RoadBotics uses a smartphone’s camera and deep learning-based image processing technology, the same system that moves autonomous vehicles, to collect and analyze roadway image data. When placed in a windshield with the app on and camera facing forward, a smartphone can collect image data and upload it to the RoadBotics platform, where deep-learning technology isolates the road from other parts of the image, assesses its condition and rates the surface. The rating is based on the presence, type and density of road surface features that pavement engineers would recognize during a visual inspection. The app then sends the results to an interactive online mapping platform called RoadWay.
In Australia, RoadBotics has helped engineering firm Fulton Hogan save its clients time and resources by eliminating the need to send crews into the field for weeks of visual inspections.
"Continuously monitoring a road network is a hard job, particularly when they can stretch for thousands of miles. It is costly and time-intensive to put trained engineers out on the road to perform assessments," said Benjamin Schmidt, RoadBotics CTO. "Improving the quality of the world's roads is one of the most viable ways to utilize automated, low-cost, high-resolution inspection technology and RoadBotics is leading the way."
According to the news release, the company was a byproduct of extensive research into autonomous vehicles by the Robotics Institute at Carnegie Mellon University. Formed in 2016 and headquartered in Pittsburgh, RoadBotics caught the attention of local governments, counties and engineering firms and is now being used in over 75 communities across 14 states and Australia.

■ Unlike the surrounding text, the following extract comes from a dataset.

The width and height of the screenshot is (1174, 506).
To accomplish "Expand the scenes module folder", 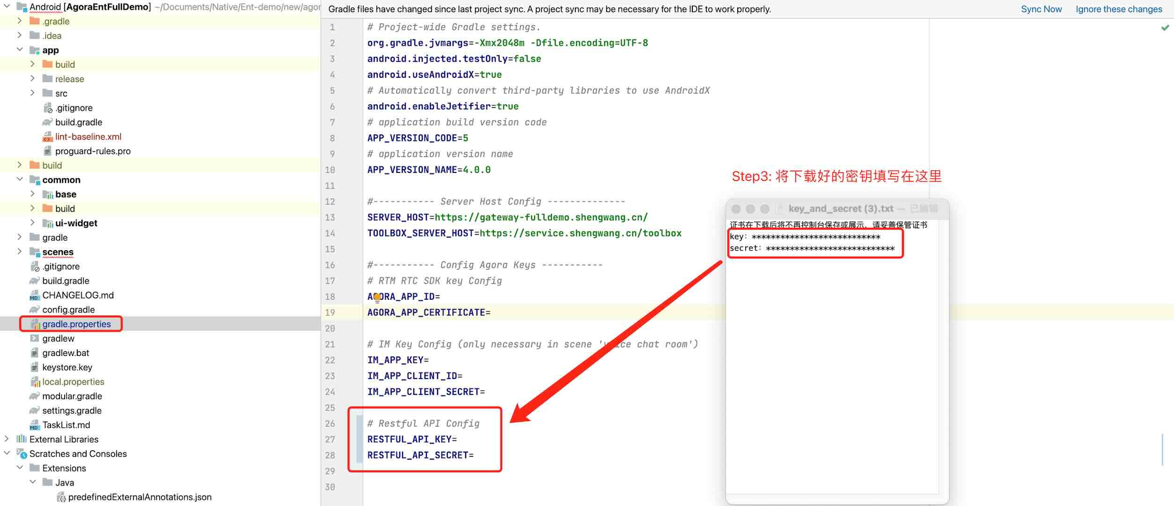I will 19,251.
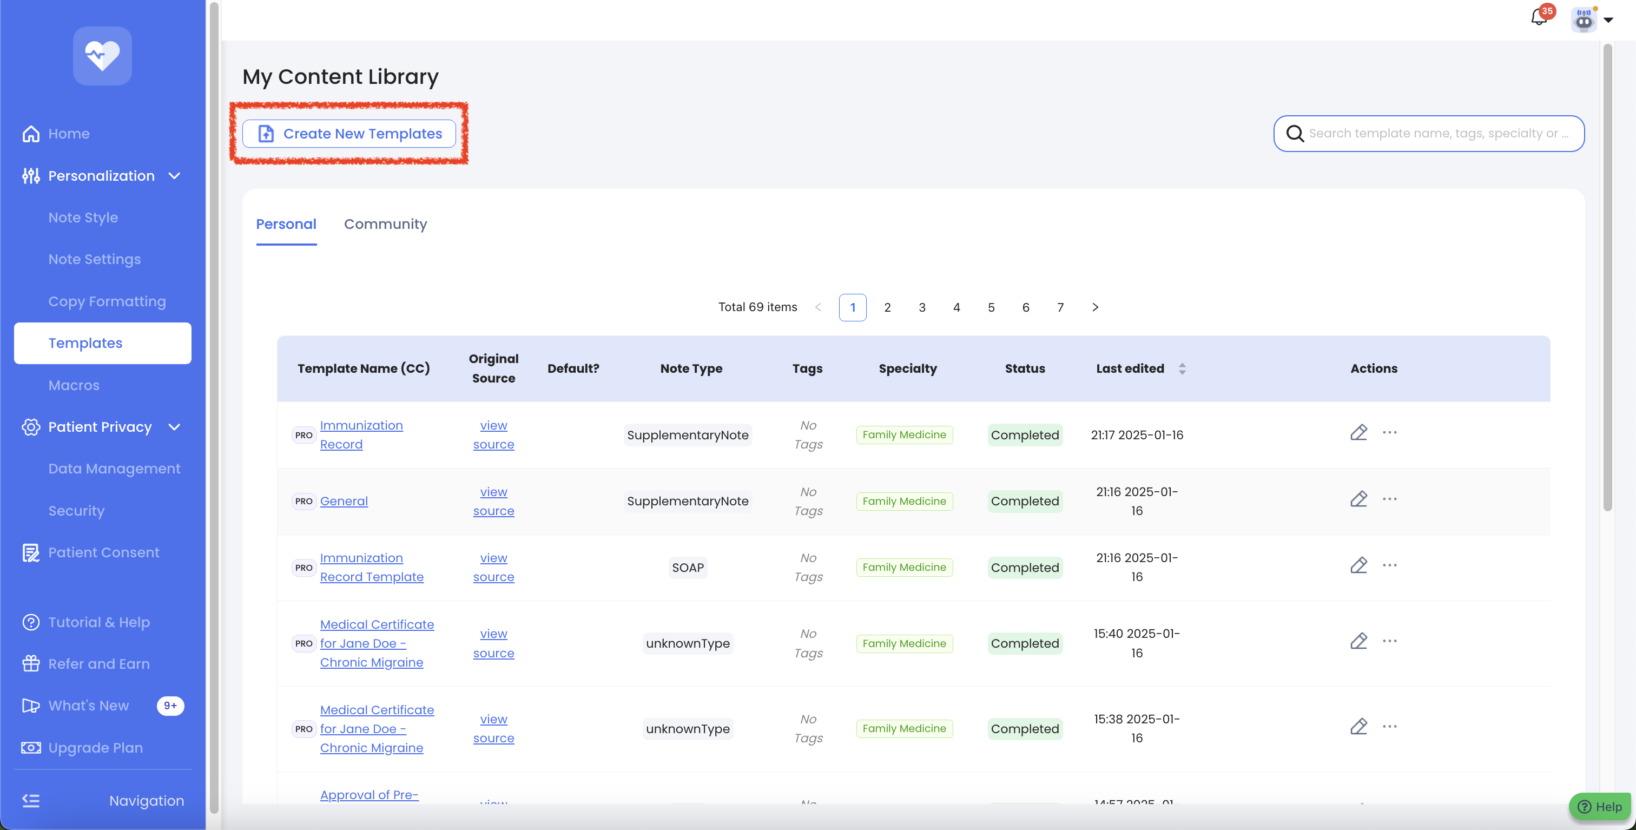Collapse the Patient Privacy section chevron
The height and width of the screenshot is (830, 1636).
175,427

Speaking for the city of Savannah, Ga., Chief Infrastructure and Development Officer Heath Lloyd called RoadBotics a foundational tool for data-driven infrastructure planning.
"Our goal is to use our resources as efficiently as possible,” he said in a statement. “RoadBotics helps us accomplish that by enhancing our ability to better plan and implement city-wide roadway replacement schedules."
RoadBotics CEO Mark DeSantis said the new venture funding from Hyperplane and others will help the company continue to develop and meet the demands of more customers.
"Because of our success to date, customers are asking us to assess and rate a wide variety of other objects on or along the roadway such as guard rails, signs and utility lines," he said. "We're very excited about the faith our venture partners have placed in us and looking forward to expanding the use of our technology and reaching new customers."